#### Exercises to complete:
A) In the passage on numbers made only of 3s and 4s, rewrite the paragraph beginning "Time Complexity: O(Nlog(N))" as one shorter sentence that keeps its main facts.
B) According to the passage on numbers made only of 3s and 4s, why can the "Better Approach (using bits)" compare these numbers with binary numbers? Answer in one or two sentences.

#### Reading passage:
* * * * *

Time Complexity: O(Nlog(N)) as the program uses a while loop to generate and add 2*m numbers to the array in each iteration, where m is the number of elements added to the array in the previous iteration.

Auxiliary Space: O(N) because the program creates an array of size n+1 to store the first n numbers in the number system with only 3 and 4

Better Approach (using bits) :

This idea was suggested by Arjun J (https://auth.geeksforgeeks.org/user/camsboyfriend/profile).

The idea here is, as we are going to deal with only two numbers, i.e., 3 and 4, so we can just compare them with binary numbers.

Explanation :

1)  3   -  0     (0)
2) 4 - 1 (1)

3) 33 - 00 (0)
4) 34 - 01 (1)
5) 43 - 10 (2)
6) 44 - 11 (3)

7) 333 - 000 (0)
8) 334 - 001 (1)
9) 343 - 010 (2)
10) 344 - 011 (3)
11) 433 - 100 (4)
12) 434 - 101 (5)
13) 443 - 110 (6)
14) 444 - 111 (7)
15) 3333 - 1000 (8)

Here we can note that 

  1. Every (n – 1)’th number gets a new digit where n is a power of 2
  2. Whenever a new digit is added we start the counting binary numbers from 0.
  3. 0 in binary form corresponds to 3 in our number system and similarly corresponds to 4.

Below is the C++ implementation for the same :

C++




// CPP program for the above approach
#include <bits/stdc++.h>
using namespace std;
 
// function to find highest power of 2
// less than or equal to n
int highestPowerof2(unsigned int n)
{
    if (n < 1)
        return 0;
 
    int res = 1;
 
    for (int i = 0; i < 8 * sizeof(unsigned int); i++) {
        int curr = 1 << i;
 
        if (curr > n)
            break;
 
        res = curr;
    }
 
    return res;
}
 
// function to convert decimal to binary form
vector<int> decToBinary(int n, int size)
{
    vector<int> binaryNum(size + 1);
 
    int i = 0;
    while (n > 0) {
        binaryNum[i] = n % 2;
        n = (n >> 1);
        i++;
    }
 
    return binaryNum;
}
 
// Driver Code
signed main()
{
    for (int n = 1; n < 16; n++) {
        int hp2 = highestPowerof2(n + 1);
 
        int howMany = n - hp2 + 1;
 
        vector<int> arr
            = decToBinary(howMany, log2(hp2 - 1));
 
        for (int i = log2(hp2 - 1); i >= 0; i--) {
            if (arr[i])
                cout << 4;
            else
                cout << 3;
        }
        cout << '\n';
    }
}


Java




/*package whatever //do not write package name here */
import java.io.*;
 
class GFG
{
 
  // Java program for the above approach
 
  // function to find highest power of 2
  // less than or equal to n
  static long highestPowerof2(int n)
  {
    if (n < 1)

* * * * *

#### Given data:
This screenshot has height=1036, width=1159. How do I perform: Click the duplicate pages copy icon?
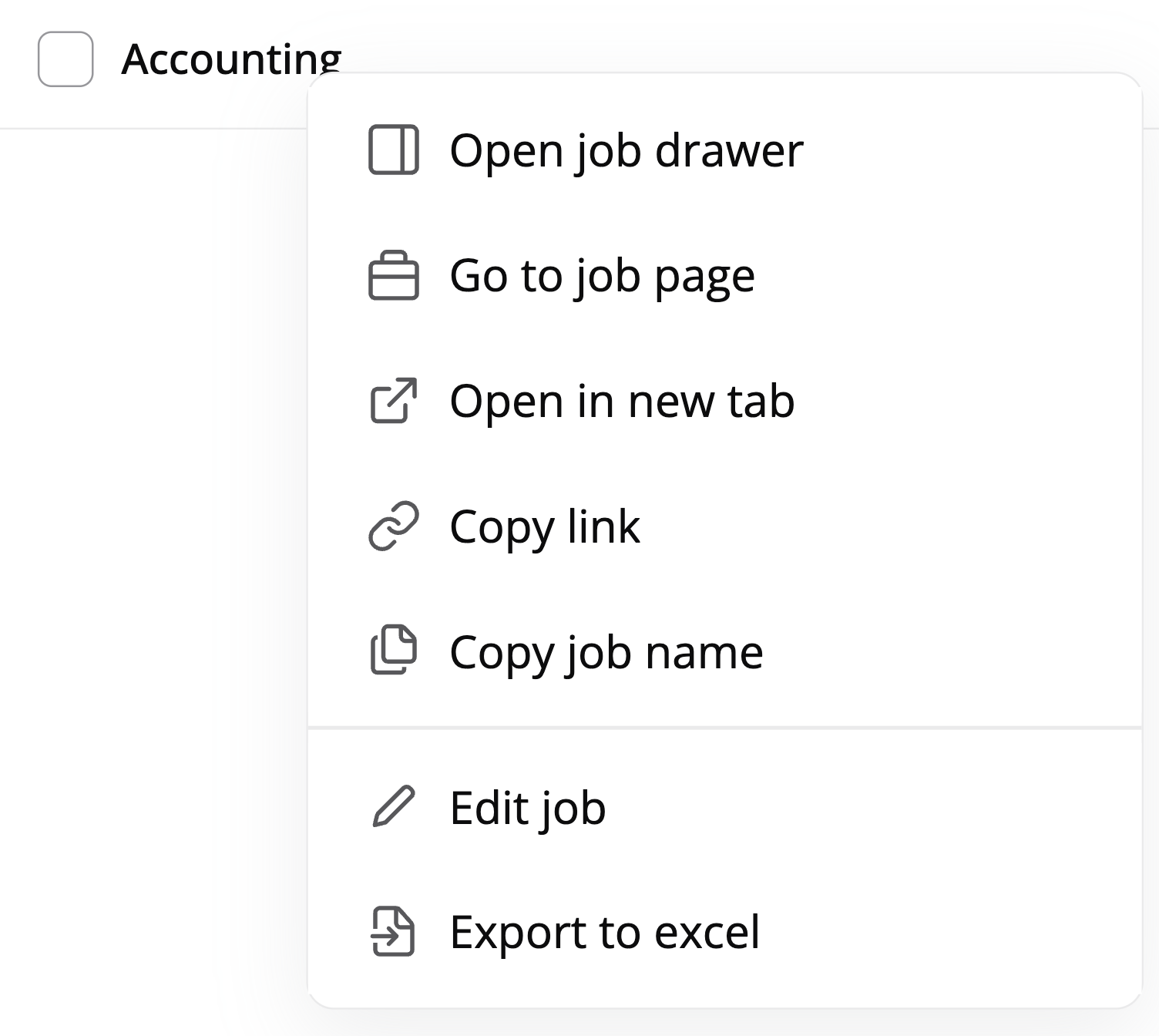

* * * * *

#### Answers:
A) The time complexity is O(N log N) because a while loop adds 2*m numbers to the array in each pass, where m is how many numbers the previous pass added.

B) The approach deals with only two numbers, 3 and 4. That is why they can be compared with binary numbers.